##### Supplied data #####

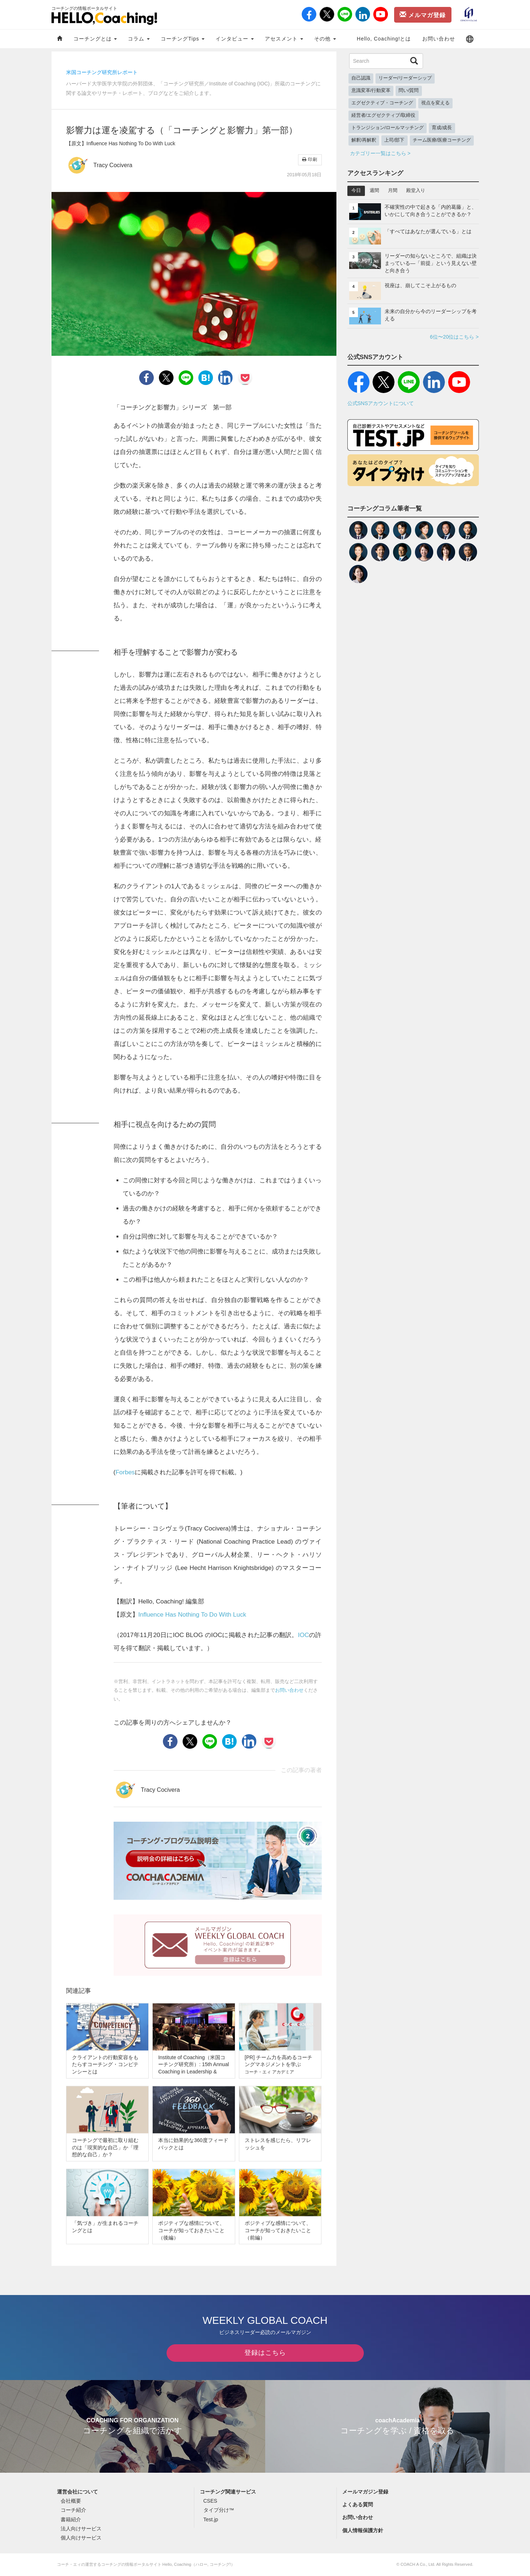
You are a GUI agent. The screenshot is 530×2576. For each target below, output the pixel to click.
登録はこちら (265, 2352)
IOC (303, 1635)
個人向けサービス (81, 2538)
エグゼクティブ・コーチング (382, 102)
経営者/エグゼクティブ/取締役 (383, 115)
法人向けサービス (81, 2528)
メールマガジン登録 (365, 2492)
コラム (139, 39)
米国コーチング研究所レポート (102, 72)
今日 (356, 190)
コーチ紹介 (73, 2510)
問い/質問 (409, 90)
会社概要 (71, 2501)
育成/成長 (442, 127)
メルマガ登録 (423, 14)
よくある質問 (357, 2504)
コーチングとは (95, 39)
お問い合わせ (438, 39)
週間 (374, 190)
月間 (392, 190)
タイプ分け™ (218, 2510)
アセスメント (284, 39)
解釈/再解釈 (364, 140)
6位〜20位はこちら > (454, 337)
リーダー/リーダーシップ (405, 78)
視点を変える (435, 102)
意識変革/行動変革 (371, 90)
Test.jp (210, 2519)
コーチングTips (183, 39)
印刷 (309, 159)
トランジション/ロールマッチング (387, 127)
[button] (470, 39)
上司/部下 (394, 140)
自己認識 (360, 78)
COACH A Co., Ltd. (418, 2564)
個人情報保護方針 (362, 2530)
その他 (325, 39)
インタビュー (235, 39)
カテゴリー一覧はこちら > (380, 153)
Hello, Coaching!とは (384, 39)
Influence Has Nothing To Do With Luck (192, 1614)
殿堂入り (415, 190)
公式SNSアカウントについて (380, 403)
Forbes (125, 1472)
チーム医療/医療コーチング (442, 140)
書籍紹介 (71, 2519)
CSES (210, 2501)
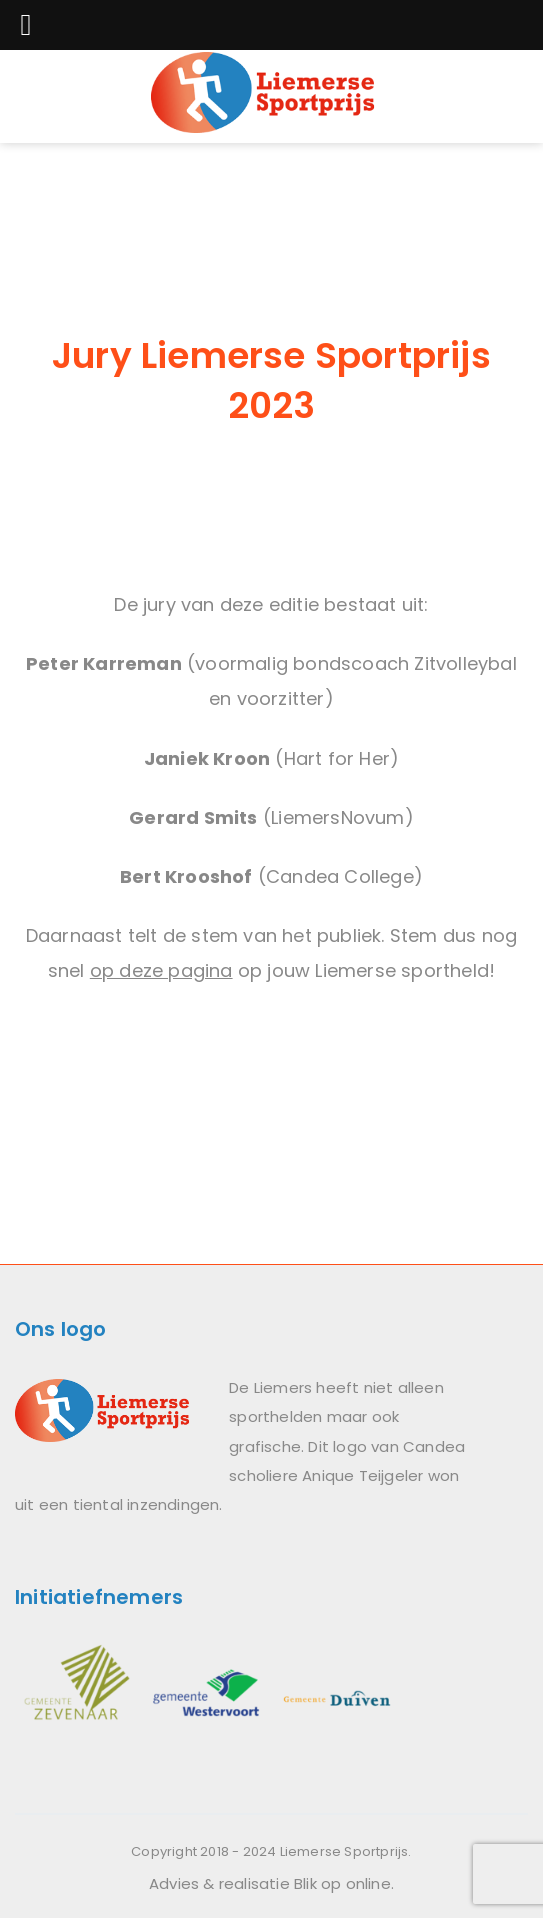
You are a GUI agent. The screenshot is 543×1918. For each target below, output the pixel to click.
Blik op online (342, 1883)
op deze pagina (161, 970)
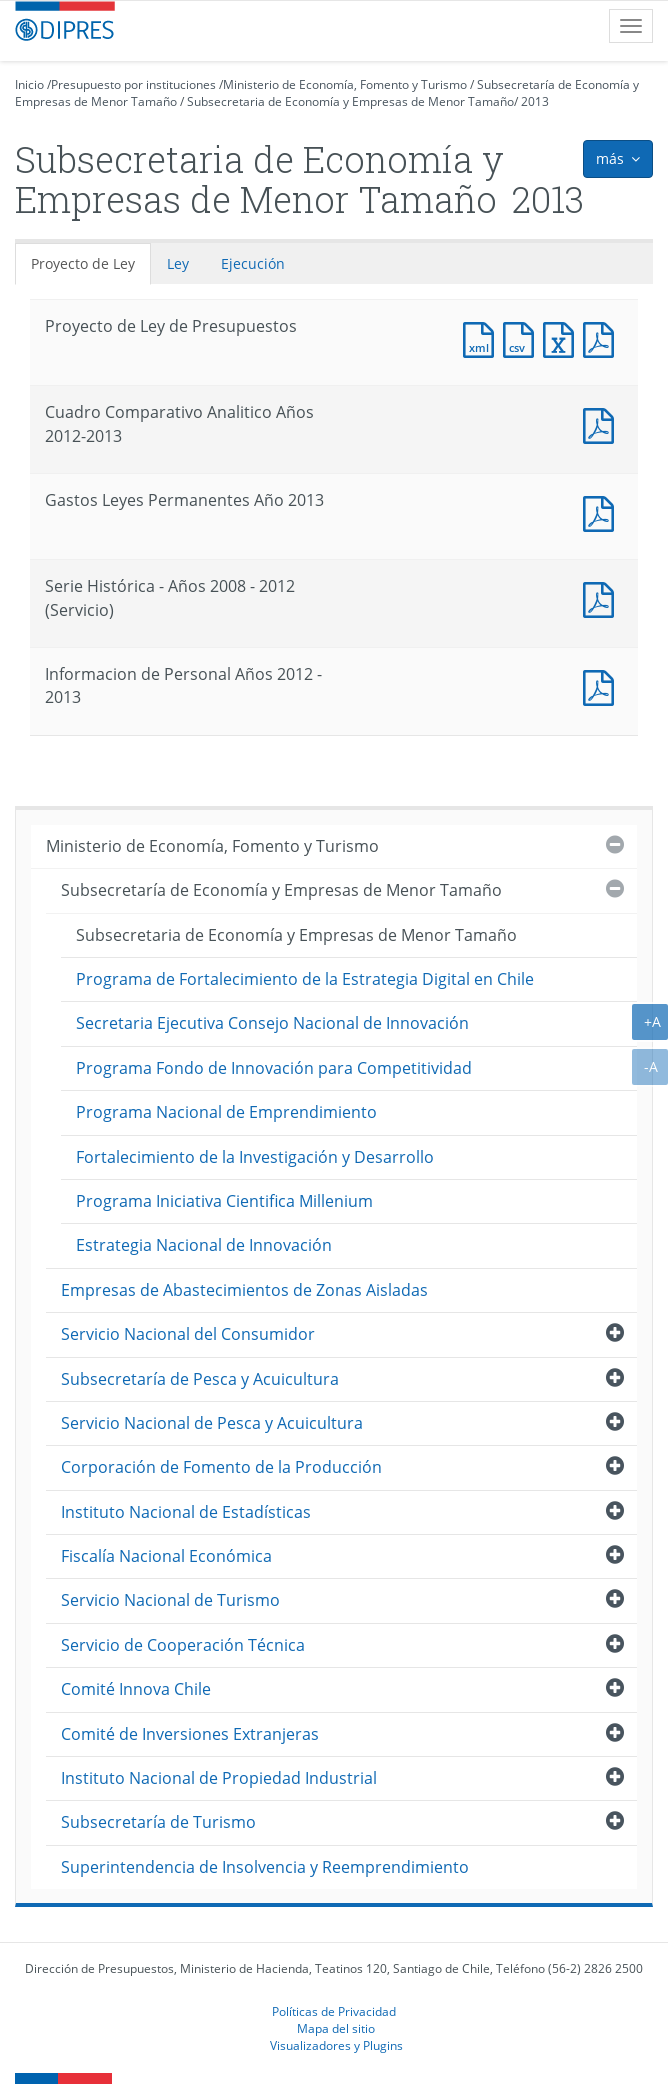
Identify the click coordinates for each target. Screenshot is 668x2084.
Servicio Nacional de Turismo (170, 1600)
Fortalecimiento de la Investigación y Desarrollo (255, 1157)
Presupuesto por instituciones (133, 84)
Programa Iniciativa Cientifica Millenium (224, 1201)
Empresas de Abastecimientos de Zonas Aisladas (244, 1290)
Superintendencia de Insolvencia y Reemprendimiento (265, 1867)
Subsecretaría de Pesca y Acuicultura (200, 1379)
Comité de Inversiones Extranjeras (190, 1734)
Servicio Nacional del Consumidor (188, 1334)
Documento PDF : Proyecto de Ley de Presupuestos (603, 337)
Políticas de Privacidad (334, 2011)
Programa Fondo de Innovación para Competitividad (274, 1068)
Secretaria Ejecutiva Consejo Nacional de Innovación (272, 1023)
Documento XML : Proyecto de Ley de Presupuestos (483, 337)
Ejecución (253, 263)
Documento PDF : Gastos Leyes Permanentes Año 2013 (603, 511)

#####

**Instructions to follow**
Update the lines of the dataset excerpt from the start through the line that has "メルマガ登録 (423, 14)" by putting "記事" in place of "コラム", with everything else left as it is. Leave the pictures out.

**Answer to this problem**
You are a GUI agent. The screenshot is 530×2576. For each target below, output the pixel to click.
登録はこちら (265, 2352)
IOC (303, 1635)
個人向けサービス (81, 2538)
エグゼクティブ・コーチング (382, 102)
経営者/エグゼクティブ/取締役 (383, 115)
法人向けサービス (81, 2528)
メールマガジン登録 (365, 2492)
記事 (139, 39)
米国コーチング研究所レポート (102, 72)
今日 (356, 190)
コーチ紹介 (73, 2510)
問い/質問 (409, 90)
会社概要 (71, 2501)
育成/成長 (442, 127)
メルマガ登録 (423, 14)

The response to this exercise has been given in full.